This is a backup in case imputation has done something wrong.
You can always call those values by adata_imputed.layers['unimputed']
dvp.io.export_adata(adata=adata_imputed, path_to_dir="data/checkpoints", checkpoint_name="3_imputed")
15:18:23.45 | INFO | Writing h5ad
15:18:23.51 | SUCCESS | Wrote h5ad file
Scanpy’s PCA#
sc.pp.pca(adata_imputed)
Scanpy is a very powerful data analysis package created for single-cell RNA sequencing.
We use it here because it is very convenient, and it already expects the AnnData format we have.
Beware of using Scanpy for proteomics datasets, assumptions will vary.
adata_imputed
AnnData object with n_obs × n_vars = 10 × 4637
obs: 'Precursors.Identified', 'Proteins.Identified', 'Average.Missed.Tryptic.Cleavages', 'LCMS_run_id', 'RCN', 'RCN_long', 'QuPath_class'
var: 'Protein.Group', 'Protein.Names', 'Genes', 'First.Protein.Description', 'mean', 'nan_proportions'
uns: 'filter_features_byNaNs_qc_metrics', 'impute_gaussian_qc_metrics', 'pca'
obsm: 'X_pca'
varm: 'PCs'
layers: 'unimputed'
# let's plot it
sc.pl.pca(adata_imputed, color="RCN", annotate_var_explained=True, size=300)

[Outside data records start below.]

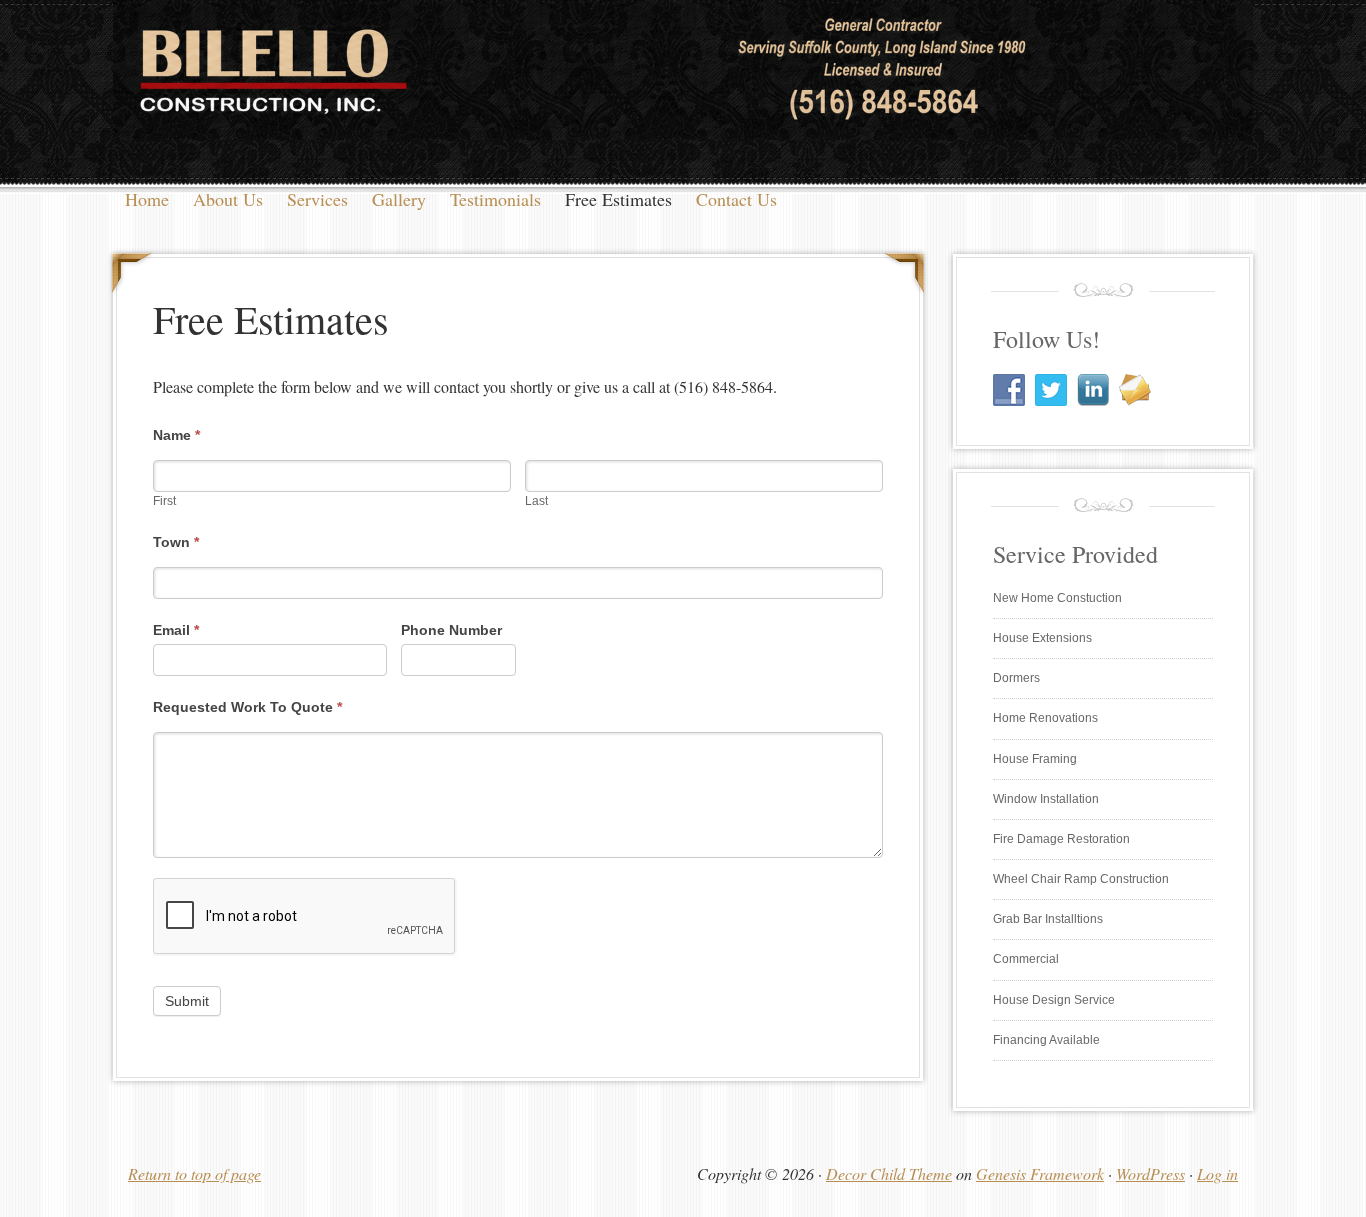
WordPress (1150, 1173)
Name (176, 435)
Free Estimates (618, 199)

# let's plot the direction of each feature
dvp.plotting.pca_loadings(adata_imputed)
4 [-0.38130396 -0.40484619]
52 [-0.39167196 0.581337 ]

dvp.io.export_adata(adata=adata_imputed, path_to_dir="data/checkpoints", checkpoint_name="4_pca")
15:19:19.65 | INFO | Writing h5ad
15:19:19.71 | SUCCESS | Wrote h5ad file
heatmap#
dataframe = pd.DataFrame(data=adata_imputed.X, columns=adata_imputed.var_names, index=adata_imputed.obs.RCN)
sns.clustermap(data=dataframe.T, z_score=0, cmap="bwr", vmin=-2, vmax=2)
<seaborn.matrix.ClusterGrid at 0x156e4c790>

Differential analysis#
# ttest
adata_DAP = dvp.tl.stats_ttest(adata_imputed, grouping="RCN", group1="RCN1", group2="RCN3", FDR_threshold=0.05)
15:20:10.81 | INFO | Using pingouin.ttest to perform unpaired two-sided t-test between RCN1 and RCN3
15:20:10.81 | INFO | Using Benjamini-Hochberg for FDR correction, with a threshold of 0.05
15:20:10.81 | INFO | The test found 1997 proteins to be significantly
adata_DAP
AnnData object with n_obs × n_vars = 10 × 4637
obs: 'Precursors.Identified', 'Proteins.Identified', 'Average.Missed.Tryptic.Cleavages', 'LCMS_run_id', 'RCN', 'RCN_long', 'QuPath_class'
var: 'Protein.Group', 'Protein.Names', 'Genes', 'First.Protein.Description', 'mean', 'nan_proportions', 't_val', 'p_val', 'mean_diff', 'sig', 'p_corr', '-log10_p_corr'
uns: 'filter_features_byNaNs_qc_metrics', 'impute_gaussian_qc_metrics', 'pca', 'RCN_colors'
obsm: 'X_pca'
varm: 'PCs'
layers: 'unimputed'
dvp.io.export_adata(adata=adata_DAP, path_to_dir="data/checkpoints", checkpoint_name="5_DAP")
15:21:26.28 | INFO | Writing h5ad
15:21:26.37 | SUCCESS | Wrote h5ad file
plotting with volcano plot#
dvp.plotting.volcano(adata_DAP, x="mean_diff", y="-log10_p_corr", FDR=0.05, significant=True, tag_top=30, group1="Tumor samples", group2="Immune samples")